# Work to complete
In the entries below, identify every line with the string "coordinates" and copy it.

# Data items

-----

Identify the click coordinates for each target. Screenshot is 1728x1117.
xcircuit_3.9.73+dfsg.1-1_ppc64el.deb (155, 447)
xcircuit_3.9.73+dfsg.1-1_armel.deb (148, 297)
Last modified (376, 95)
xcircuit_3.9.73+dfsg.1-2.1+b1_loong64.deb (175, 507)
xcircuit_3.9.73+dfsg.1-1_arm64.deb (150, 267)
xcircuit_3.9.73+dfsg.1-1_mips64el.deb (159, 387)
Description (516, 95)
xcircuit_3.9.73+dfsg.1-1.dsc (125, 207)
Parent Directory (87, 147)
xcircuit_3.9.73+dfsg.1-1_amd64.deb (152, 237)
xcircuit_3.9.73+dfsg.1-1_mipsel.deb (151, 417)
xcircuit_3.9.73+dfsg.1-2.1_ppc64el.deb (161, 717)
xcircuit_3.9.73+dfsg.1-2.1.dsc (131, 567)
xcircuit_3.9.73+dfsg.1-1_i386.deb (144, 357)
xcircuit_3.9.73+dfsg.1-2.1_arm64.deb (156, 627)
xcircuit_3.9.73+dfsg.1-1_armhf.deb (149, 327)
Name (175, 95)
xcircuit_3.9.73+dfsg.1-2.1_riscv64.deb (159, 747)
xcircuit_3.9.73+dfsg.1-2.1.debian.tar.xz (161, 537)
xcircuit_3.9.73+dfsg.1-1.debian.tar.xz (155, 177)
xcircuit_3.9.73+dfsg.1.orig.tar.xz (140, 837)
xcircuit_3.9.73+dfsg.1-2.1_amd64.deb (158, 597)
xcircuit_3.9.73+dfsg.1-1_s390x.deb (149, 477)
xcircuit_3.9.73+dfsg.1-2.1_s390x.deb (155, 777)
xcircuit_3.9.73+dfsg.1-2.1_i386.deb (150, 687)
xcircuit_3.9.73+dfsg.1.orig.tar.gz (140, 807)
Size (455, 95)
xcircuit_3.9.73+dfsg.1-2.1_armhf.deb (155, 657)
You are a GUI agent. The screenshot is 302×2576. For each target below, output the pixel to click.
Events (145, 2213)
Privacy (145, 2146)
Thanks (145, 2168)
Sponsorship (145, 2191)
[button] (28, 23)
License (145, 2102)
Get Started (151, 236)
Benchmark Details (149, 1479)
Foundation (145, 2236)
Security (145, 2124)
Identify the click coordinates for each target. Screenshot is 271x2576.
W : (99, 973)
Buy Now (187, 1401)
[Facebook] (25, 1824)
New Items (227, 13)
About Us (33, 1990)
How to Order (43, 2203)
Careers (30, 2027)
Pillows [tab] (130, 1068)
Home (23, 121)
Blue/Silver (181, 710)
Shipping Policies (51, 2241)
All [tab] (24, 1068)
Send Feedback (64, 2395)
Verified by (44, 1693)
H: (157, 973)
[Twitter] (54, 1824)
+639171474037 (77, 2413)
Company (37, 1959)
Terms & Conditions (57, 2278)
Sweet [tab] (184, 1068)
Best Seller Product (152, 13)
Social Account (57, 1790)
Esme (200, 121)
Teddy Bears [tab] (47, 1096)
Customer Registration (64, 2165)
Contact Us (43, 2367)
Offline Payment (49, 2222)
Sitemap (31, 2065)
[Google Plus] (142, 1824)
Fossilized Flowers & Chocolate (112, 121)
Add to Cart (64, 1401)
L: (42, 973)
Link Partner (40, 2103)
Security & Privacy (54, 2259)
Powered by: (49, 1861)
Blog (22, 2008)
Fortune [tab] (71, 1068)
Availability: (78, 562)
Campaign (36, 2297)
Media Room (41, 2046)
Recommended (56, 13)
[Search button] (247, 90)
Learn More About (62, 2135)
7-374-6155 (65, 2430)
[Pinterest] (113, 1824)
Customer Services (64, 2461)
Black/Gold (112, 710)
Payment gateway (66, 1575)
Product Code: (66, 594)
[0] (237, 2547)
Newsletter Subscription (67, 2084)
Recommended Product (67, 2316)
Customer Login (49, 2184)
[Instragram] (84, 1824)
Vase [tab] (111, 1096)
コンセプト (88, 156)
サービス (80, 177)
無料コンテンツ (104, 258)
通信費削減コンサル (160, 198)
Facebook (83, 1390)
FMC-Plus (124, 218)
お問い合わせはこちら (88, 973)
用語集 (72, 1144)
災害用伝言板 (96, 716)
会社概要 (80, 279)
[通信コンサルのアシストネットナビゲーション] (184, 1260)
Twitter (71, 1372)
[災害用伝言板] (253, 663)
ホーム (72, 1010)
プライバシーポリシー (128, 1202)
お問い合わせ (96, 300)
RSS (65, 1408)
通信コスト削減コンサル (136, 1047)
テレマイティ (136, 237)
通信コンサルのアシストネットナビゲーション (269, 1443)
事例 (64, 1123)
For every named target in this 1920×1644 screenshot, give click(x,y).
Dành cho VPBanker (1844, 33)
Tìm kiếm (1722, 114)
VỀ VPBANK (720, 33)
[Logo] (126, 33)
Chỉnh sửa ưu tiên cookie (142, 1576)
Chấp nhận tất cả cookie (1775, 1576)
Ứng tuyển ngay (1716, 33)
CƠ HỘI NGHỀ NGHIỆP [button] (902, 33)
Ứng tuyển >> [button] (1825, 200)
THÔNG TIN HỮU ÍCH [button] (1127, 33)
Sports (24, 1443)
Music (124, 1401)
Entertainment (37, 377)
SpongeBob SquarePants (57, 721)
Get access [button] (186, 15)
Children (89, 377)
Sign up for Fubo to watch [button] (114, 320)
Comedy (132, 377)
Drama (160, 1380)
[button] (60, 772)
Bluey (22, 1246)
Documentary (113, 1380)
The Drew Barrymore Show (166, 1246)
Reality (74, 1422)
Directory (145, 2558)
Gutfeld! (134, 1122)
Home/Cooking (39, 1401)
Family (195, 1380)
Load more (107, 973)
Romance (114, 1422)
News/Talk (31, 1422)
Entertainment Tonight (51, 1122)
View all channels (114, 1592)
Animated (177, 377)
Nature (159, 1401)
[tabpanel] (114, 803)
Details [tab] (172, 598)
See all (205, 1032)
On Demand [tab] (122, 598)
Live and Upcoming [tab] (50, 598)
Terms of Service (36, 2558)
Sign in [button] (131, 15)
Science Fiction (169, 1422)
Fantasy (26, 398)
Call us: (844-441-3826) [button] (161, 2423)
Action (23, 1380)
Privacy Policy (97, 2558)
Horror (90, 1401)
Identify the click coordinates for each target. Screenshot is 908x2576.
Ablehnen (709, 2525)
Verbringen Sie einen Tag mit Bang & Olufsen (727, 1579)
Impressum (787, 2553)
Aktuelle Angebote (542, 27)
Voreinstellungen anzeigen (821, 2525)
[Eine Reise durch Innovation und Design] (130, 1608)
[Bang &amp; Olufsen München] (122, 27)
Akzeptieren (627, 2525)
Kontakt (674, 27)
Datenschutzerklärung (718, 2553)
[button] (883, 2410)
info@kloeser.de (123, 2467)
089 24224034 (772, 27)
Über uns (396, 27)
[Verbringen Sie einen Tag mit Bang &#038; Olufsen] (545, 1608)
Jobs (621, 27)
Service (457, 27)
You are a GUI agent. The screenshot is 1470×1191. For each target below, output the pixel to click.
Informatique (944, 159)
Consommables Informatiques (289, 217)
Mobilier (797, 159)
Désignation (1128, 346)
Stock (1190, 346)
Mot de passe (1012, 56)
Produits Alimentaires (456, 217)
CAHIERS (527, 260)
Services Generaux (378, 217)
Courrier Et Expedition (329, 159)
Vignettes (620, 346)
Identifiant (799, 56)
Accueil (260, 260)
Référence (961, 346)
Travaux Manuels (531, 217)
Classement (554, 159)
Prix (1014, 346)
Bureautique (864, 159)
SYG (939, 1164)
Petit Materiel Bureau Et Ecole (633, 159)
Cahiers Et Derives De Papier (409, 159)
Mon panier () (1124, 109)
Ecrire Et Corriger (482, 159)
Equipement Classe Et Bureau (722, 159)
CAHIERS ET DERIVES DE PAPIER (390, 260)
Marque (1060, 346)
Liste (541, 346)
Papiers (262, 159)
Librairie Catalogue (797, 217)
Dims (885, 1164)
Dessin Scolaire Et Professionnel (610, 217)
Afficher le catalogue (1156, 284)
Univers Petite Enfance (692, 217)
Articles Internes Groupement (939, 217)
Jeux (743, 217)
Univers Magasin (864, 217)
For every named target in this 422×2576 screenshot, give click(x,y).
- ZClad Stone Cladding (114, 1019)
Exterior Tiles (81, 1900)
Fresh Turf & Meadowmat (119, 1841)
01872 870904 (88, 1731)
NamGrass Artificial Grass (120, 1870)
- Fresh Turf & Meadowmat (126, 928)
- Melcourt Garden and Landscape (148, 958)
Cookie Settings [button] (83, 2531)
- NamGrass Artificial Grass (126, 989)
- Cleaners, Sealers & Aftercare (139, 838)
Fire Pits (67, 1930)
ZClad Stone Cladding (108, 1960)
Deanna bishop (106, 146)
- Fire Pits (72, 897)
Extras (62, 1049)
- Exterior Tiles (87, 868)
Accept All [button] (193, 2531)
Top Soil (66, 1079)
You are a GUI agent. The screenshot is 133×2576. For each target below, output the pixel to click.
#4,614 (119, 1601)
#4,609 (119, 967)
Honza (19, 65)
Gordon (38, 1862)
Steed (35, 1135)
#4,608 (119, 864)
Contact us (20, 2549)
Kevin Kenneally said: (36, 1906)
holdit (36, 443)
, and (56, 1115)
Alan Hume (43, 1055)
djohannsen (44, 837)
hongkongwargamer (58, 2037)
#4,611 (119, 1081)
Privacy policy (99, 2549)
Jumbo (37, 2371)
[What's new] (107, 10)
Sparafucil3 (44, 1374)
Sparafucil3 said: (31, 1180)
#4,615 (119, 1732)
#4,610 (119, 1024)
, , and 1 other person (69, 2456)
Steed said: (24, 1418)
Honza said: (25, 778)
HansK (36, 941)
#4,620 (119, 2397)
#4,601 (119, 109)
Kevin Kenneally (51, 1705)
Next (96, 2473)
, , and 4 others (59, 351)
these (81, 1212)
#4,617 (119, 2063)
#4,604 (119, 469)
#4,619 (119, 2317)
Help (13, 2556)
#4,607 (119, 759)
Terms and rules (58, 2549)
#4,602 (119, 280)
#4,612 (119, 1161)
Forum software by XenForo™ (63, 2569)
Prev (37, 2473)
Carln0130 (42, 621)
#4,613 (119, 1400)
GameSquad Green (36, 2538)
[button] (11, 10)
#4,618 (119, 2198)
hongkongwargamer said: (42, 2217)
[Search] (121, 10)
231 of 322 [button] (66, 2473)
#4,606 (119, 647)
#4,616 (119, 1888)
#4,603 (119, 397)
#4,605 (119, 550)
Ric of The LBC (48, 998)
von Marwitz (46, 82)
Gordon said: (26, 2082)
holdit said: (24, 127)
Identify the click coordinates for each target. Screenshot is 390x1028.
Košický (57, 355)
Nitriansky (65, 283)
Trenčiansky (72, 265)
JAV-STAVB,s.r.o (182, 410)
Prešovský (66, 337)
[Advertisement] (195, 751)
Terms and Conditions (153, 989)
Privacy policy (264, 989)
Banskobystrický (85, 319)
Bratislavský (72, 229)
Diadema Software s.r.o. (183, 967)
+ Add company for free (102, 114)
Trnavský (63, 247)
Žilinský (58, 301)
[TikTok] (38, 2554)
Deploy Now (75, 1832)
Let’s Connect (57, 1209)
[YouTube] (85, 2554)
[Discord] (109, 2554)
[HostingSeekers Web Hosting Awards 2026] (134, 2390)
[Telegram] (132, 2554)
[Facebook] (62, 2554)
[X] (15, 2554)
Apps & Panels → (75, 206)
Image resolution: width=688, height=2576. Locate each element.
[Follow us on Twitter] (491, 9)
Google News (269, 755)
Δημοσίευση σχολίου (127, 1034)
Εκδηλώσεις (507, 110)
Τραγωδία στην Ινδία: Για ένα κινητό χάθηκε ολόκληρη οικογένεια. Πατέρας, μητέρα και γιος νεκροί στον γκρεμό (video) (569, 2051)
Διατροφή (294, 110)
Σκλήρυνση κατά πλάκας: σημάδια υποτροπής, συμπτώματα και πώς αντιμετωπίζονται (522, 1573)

-----

# Response
Identify the click coordinates for each target. Screenshot is 1728x1117.
Identify the click coordinates for each target. Screenshot is 271x2576.
Identify the click coordinates for each target. Screenshot is 908x2576.
Identify the click coordinates for each target. Screenshot is 390x1028.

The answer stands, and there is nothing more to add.